Table of Contents

Cross-Framework Evaluation

AgentEval evaluates any AI agent regardless of the framework used to build it. The key abstraction is IChatClient from Microsoft.Extensions.AI — a universal interface that Azure OpenAI, OpenAI, Ollama, Semantic Kernel, LM Studio, Groq, and dozens of other providers implement.

The Universal Adapter Pattern

// One line to make any IChatClient evaluable:
IStreamableAgent agent = chatClient.AsEvaluableAgent(
    name: "MyAgent",
    systemPrompt: "You are a helpful assistant.");

The AsEvaluableAgent() extension method wraps any IChatClient into an IStreamableAgent — the interface AgentEval uses for all evaluation operations.
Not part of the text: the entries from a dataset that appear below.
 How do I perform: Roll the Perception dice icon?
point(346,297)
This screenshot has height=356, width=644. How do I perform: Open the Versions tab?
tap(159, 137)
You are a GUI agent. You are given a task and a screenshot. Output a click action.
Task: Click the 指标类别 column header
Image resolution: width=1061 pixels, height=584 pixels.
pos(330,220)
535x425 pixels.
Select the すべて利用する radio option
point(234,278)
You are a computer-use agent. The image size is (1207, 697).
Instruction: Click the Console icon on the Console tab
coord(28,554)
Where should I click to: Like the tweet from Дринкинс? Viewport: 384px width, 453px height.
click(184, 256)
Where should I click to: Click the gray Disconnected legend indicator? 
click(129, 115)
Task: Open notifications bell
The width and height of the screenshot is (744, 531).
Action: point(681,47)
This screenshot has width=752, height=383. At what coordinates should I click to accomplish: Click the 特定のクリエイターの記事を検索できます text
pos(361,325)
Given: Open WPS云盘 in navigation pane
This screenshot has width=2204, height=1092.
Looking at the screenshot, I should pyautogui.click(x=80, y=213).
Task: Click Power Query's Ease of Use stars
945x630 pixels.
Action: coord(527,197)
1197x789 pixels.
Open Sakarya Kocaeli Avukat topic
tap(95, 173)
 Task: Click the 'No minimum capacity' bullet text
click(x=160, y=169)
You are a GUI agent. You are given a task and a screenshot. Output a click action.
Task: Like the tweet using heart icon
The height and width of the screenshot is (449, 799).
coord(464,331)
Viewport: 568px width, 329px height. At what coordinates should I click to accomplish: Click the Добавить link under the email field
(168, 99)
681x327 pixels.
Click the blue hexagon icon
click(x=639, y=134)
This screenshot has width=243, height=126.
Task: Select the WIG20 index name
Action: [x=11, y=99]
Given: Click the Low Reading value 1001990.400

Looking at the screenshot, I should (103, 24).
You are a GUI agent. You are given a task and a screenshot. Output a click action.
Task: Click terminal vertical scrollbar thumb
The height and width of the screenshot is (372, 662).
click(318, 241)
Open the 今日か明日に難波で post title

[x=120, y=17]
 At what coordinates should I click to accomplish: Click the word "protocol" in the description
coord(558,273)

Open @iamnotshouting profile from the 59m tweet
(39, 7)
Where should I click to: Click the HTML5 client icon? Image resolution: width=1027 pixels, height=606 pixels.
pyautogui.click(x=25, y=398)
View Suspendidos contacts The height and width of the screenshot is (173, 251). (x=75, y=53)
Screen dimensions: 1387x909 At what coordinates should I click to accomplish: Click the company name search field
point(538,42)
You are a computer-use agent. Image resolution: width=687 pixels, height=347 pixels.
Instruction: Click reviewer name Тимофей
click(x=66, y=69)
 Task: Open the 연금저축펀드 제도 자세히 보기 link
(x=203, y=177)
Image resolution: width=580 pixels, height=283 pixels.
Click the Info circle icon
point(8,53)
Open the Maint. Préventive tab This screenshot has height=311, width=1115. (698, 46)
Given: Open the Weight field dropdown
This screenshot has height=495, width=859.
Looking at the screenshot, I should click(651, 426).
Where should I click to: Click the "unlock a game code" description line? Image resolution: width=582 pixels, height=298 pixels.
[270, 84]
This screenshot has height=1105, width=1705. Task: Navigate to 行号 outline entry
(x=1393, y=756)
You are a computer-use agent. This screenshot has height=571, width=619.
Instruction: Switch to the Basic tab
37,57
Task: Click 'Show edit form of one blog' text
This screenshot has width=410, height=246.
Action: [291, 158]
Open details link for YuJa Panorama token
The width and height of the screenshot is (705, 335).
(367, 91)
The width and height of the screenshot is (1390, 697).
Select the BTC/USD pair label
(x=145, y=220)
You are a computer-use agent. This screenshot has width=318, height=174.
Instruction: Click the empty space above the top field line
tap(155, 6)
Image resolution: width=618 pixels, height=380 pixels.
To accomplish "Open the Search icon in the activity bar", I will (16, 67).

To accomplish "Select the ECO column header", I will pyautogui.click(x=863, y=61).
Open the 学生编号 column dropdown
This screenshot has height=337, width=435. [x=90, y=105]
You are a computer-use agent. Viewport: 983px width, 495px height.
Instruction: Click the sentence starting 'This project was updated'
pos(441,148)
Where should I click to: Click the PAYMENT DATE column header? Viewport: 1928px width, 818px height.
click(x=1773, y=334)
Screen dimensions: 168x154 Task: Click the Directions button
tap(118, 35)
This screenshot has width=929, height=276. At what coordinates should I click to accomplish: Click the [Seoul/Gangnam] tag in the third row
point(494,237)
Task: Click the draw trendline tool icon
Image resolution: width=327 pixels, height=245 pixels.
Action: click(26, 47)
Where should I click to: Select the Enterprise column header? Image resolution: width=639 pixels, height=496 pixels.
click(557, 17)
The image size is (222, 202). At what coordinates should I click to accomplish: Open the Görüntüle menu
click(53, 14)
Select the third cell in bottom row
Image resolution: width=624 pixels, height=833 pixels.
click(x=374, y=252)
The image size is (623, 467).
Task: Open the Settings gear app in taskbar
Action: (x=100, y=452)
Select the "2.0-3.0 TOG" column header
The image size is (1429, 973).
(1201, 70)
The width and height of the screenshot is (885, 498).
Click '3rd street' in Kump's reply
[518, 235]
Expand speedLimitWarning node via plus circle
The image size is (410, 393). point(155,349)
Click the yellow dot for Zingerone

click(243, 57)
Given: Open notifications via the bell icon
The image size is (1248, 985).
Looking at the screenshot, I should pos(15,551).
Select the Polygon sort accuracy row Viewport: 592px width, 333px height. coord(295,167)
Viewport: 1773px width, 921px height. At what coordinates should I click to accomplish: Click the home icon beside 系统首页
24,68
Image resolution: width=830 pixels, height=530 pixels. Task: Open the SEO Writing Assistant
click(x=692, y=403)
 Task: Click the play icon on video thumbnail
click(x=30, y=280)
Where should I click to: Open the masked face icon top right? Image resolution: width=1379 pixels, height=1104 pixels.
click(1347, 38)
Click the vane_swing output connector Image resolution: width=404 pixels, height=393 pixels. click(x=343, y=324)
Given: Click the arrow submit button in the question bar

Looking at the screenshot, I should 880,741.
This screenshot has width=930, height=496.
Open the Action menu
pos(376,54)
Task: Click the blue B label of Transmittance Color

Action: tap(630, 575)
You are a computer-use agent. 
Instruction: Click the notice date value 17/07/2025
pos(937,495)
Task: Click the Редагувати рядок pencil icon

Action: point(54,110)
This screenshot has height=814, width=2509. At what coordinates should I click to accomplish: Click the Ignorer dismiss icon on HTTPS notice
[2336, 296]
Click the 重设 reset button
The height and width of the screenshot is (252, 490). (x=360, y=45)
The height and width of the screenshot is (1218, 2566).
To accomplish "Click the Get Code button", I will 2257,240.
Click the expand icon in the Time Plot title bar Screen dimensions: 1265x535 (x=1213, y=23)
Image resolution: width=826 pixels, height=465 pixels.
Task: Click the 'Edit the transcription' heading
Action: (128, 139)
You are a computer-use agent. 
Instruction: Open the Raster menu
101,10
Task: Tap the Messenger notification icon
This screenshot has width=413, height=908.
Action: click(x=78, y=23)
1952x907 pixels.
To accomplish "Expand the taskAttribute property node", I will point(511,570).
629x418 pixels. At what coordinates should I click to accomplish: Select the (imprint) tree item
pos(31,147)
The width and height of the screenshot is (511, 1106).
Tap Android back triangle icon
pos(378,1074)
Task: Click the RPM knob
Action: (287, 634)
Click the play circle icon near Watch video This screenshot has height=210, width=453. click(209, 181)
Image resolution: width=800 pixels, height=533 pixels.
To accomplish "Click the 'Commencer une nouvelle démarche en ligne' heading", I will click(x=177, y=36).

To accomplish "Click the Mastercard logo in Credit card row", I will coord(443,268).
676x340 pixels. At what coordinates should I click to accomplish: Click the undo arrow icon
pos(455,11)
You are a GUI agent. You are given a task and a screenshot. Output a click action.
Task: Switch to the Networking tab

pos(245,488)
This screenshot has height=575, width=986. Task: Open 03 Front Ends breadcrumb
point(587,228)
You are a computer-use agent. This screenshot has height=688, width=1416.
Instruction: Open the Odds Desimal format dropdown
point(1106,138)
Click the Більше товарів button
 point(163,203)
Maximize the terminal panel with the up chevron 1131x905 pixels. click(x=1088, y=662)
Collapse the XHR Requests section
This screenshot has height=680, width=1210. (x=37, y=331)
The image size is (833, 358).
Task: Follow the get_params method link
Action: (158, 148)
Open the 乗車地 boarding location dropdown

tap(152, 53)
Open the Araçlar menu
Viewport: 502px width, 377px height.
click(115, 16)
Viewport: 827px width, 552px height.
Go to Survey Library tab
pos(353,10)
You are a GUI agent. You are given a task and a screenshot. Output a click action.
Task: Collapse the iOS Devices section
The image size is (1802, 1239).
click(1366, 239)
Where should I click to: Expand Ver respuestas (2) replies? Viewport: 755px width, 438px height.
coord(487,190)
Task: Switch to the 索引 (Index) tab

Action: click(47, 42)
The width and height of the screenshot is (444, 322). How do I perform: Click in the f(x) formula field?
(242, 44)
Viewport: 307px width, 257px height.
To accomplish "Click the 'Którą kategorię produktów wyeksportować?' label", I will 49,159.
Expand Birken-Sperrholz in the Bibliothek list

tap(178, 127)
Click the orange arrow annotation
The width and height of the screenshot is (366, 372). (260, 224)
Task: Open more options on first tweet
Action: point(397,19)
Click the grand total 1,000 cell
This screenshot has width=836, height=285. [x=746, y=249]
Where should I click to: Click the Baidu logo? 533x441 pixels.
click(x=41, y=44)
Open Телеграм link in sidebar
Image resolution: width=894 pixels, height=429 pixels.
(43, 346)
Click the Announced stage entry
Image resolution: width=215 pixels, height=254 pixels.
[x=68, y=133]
No MAF boilerplate, no framework-specific adapters needed.

Supported Providers

Provider Code Notes
Azure OpenAI new AzureOpenAIClient(endpoint, key).GetChatClient(model).AsIChatClient() Production workloads
OpenAI new OpenAIClient(key).GetChatClient(model).AsIChatClient() Direct OpenAI API
Semantic Kernel kernel.GetRequiredService<IChatCompletionService>() SK agents with tools
Ollama new OllamaChatClient("http://localhost:11434", "llama3") Local models
LM Studio new OpenAIChatClient(new("lm-studio"), new("http://localhost:1234/v1")) Local models
Groq new OpenAIChatClient(new(key), new("https://api.groq.com/openai/v1")) Fast inference
Together.ai new OpenAIChatClient(new(key), new("https://api.together.xyz/v1")) Open models
vLLM new OpenAIChatClient(new("vllm"), new("http://localhost:8000/v1")) Self-hosted
Any OpenAI-compat EndpointFactory.CreateOpenAICompatible(url, model, key) Universal fallback

Framework Integration Examples

Microsoft Agent Framework (MAF)

MAF agents get first-class support through MAFAgentAdapter:

using AgentEval.MAF;
using Microsoft.Agents.AI;

// Create a MAF agent with tools
var agent = new ChatClientAgent(chatClient, new ChatClientAgentOptions
{
    Name = "TravelAgent",
    ChatOptions = new ChatOptions
    {
        Instructions = "You are a travel booking assistant.",
        Tools = [
            AIFunctionFactory.Create(SearchFlights),
            AIFunctionFactory.Create(BookFlight)
        ]
    }
});

// Wrap for evaluation
var evaluable = new MAFAgentAdapter(agent);

// Evaluate with full tool tracking
var harness = new MAFEvaluationHarness(verbose: true);
var result = await harness.RunEvaluationAsync(evaluable, testCase, new EvaluationOptions
{
    TrackTools = true,
    TrackPerformance = true
});

// Assert tools were called correctly
result.ToolUsage!.Should()
    .HaveCalledTool("SearchFlights", because: "must search before booking")
        .BeforeTool("BookFlight")
    .And()
    .HaveNoErrors();

Semantic Kernel

Semantic Kernel plugins bridge to AgentEval via AIFunctionFactory.Create():

using Microsoft.SemanticKernel;
using Microsoft.Extensions.AI;

// Build a Semantic Kernel with plugins
var kernel = Kernel.CreateBuilder()
    .AddAzureOpenAIChatCompletion("gpt-4o", endpoint, key)
    .Build();
kernel.Plugins.AddFromType<FlightPlugin>();

// Bridge SK plugins to M.E.AI tools — same class, both frameworks!
var plugin = new FlightPlugin();
var tools = new List<AITool>
{
    AIFunctionFactory.Create(plugin.SearchFlights),
    AIFunctionFactory.Create(plugin.BookFlight)
};

// Create IChatClient and agent with tools
var chatClient = azureClient.GetChatClient("gpt-4o").AsIChatClient();
var agent = new ChatClientAgent(chatClient, new ChatClientAgentOptions
{
    ChatOptions = new ChatOptions { Tools = tools }
});
var adapter = new MAFAgentAdapter(agent);
var result = await harness.RunEvaluationAsync(adapter, testCase);

See the NuGetConsumer SK Demo for the full working example.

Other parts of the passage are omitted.